**INSTRUCTIONS TO FOLLOW**
Express the lines from the beginning up to and including the line that contains "pyautogui.click(x=1048, y=24)" as a numbered list, skipping blank lines and leaving out the pictures.

**RECORDS**
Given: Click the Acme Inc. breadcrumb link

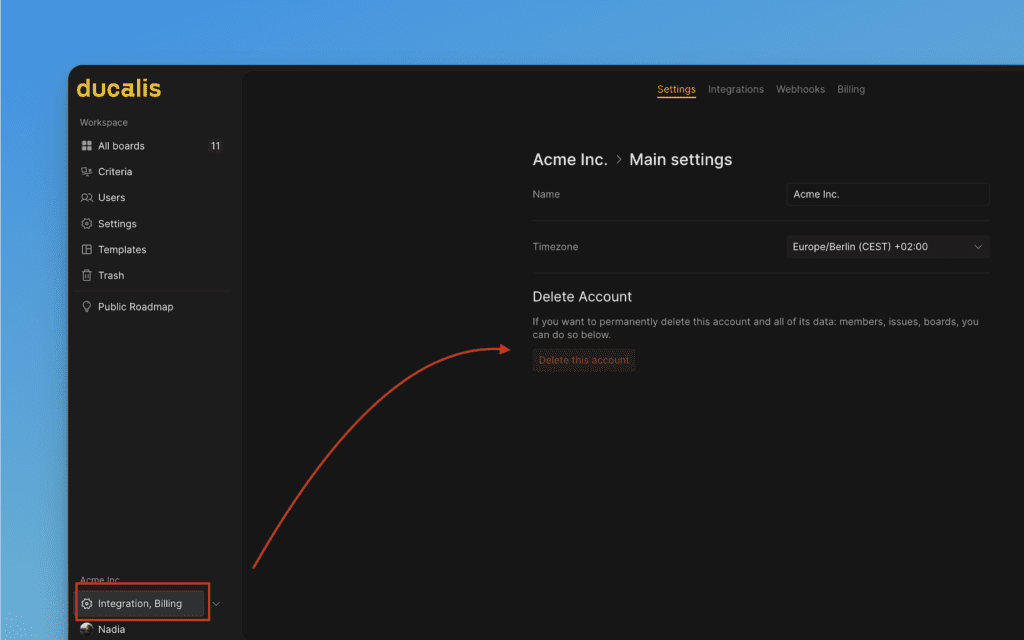Looking at the screenshot, I should pyautogui.click(x=569, y=160).
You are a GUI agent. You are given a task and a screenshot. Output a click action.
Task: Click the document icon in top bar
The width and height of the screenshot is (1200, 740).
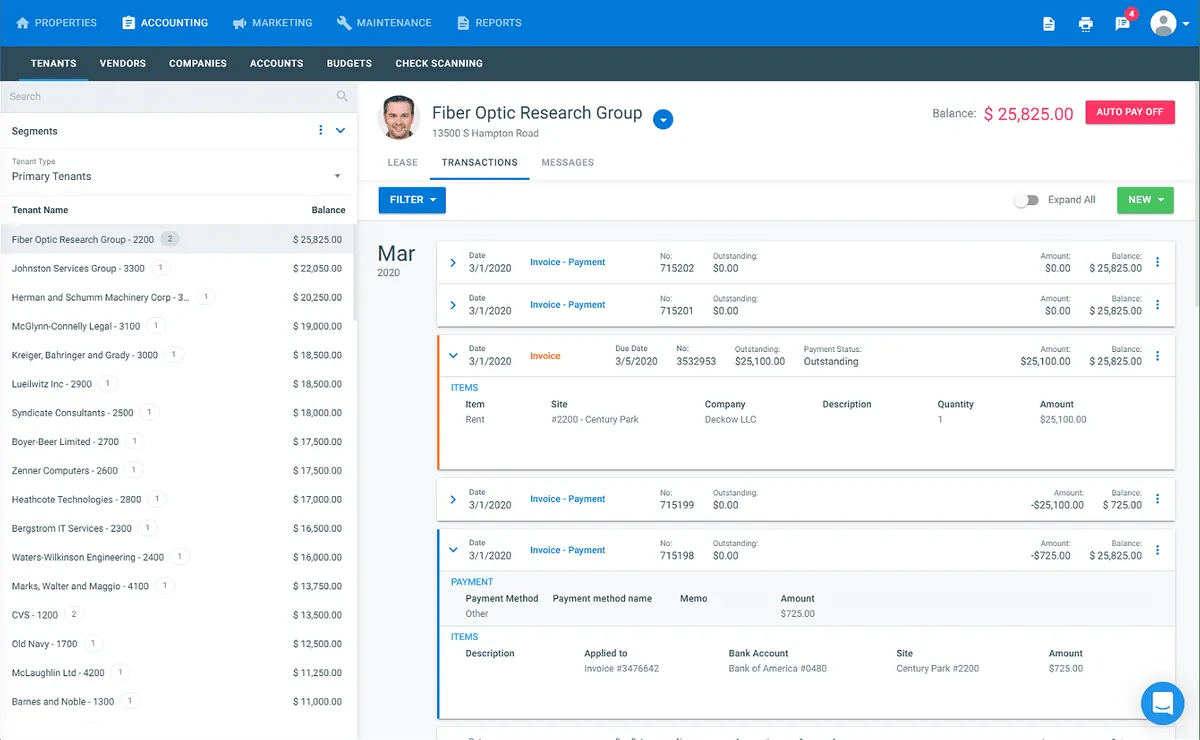pyautogui.click(x=1048, y=24)
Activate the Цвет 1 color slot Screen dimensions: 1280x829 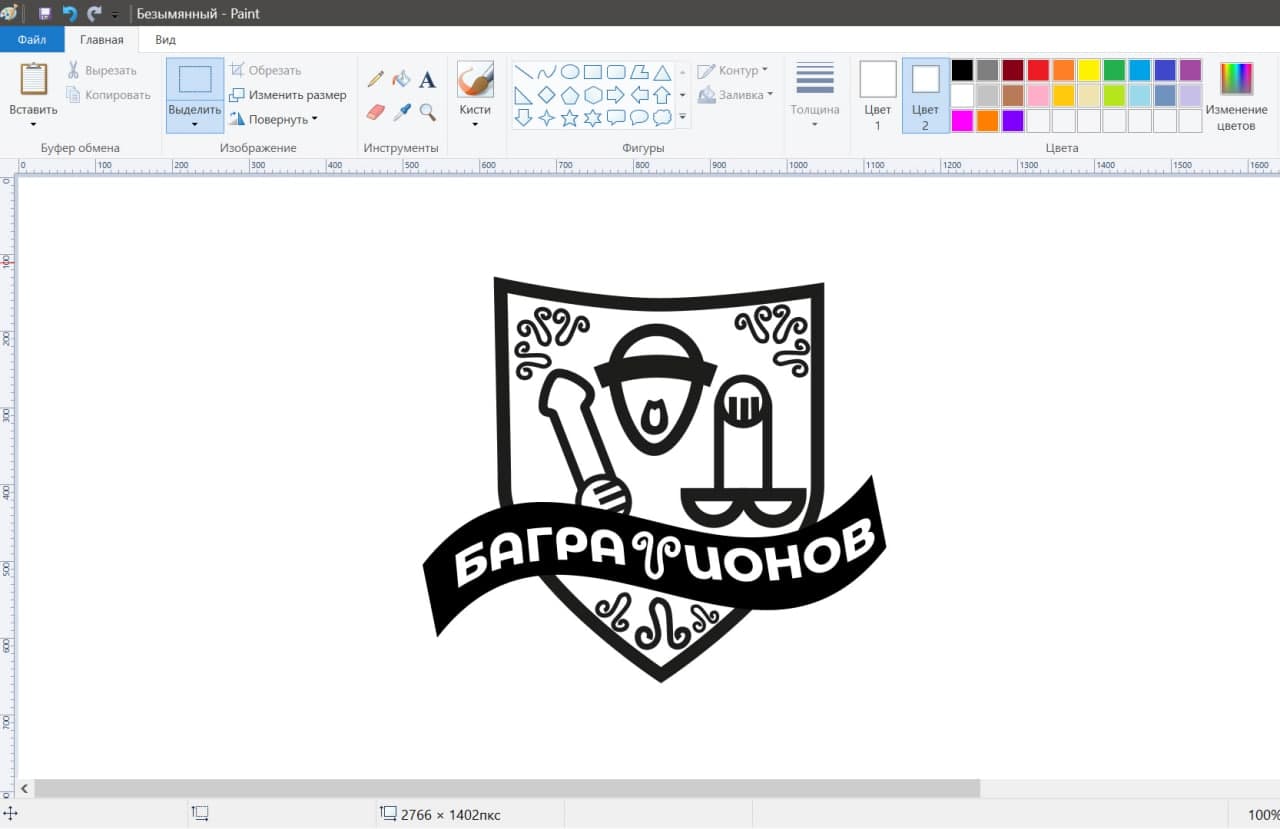tap(877, 95)
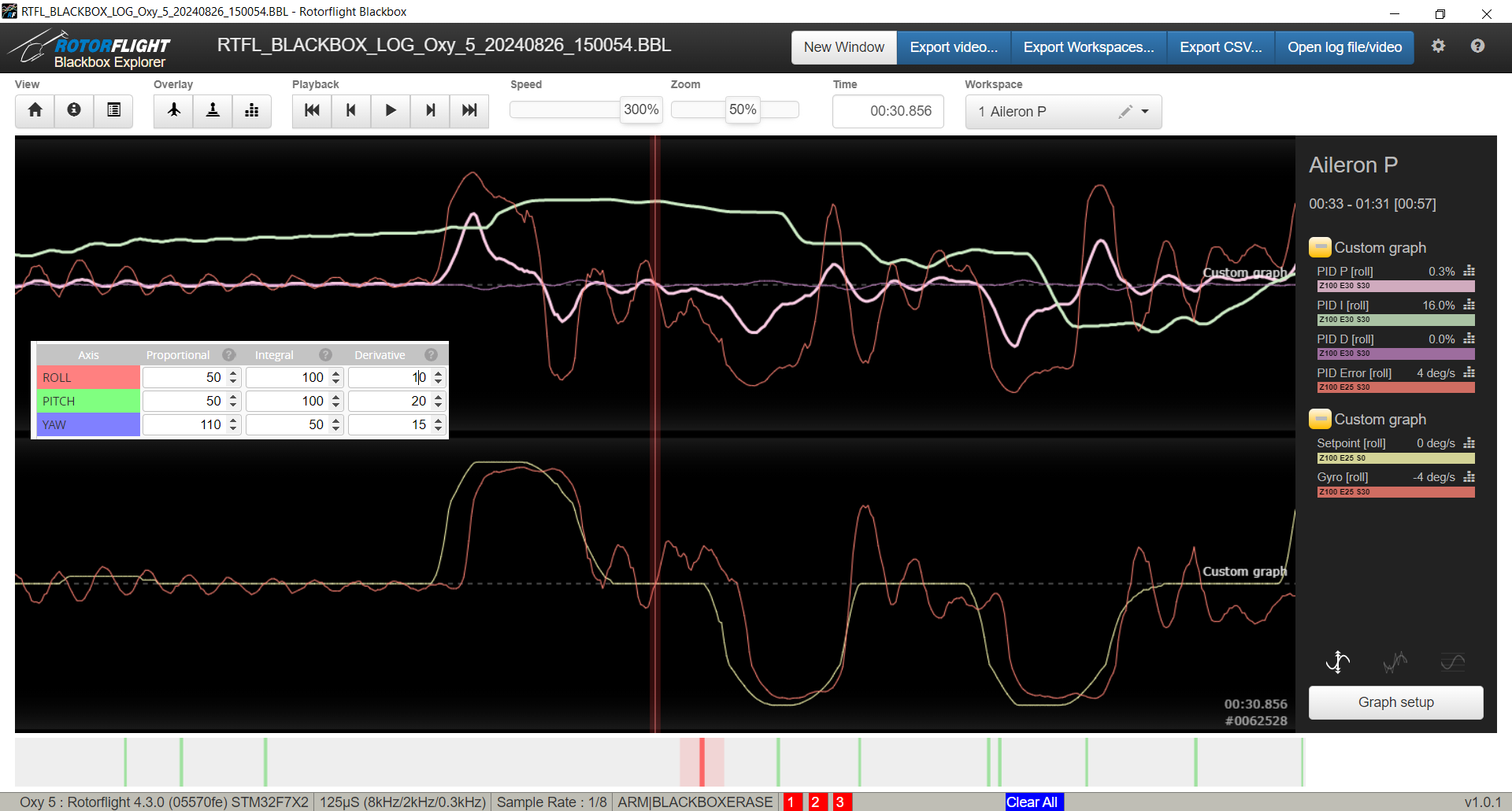1512x811 pixels.
Task: Adjust the playback speed slider
Action: point(641,110)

**EXERCISE RESPONSE**
1. Given: Click the Acme Inc. breadcrumb link
2. Looking at the screenshot, I should pyautogui.click(x=569, y=160).
3. You are a GUI agent. You are given a task and a screenshot. Output a click action.
4. Task: Click the document icon in top bar
5. The width and height of the screenshot is (1200, 740).
6. pyautogui.click(x=1048, y=24)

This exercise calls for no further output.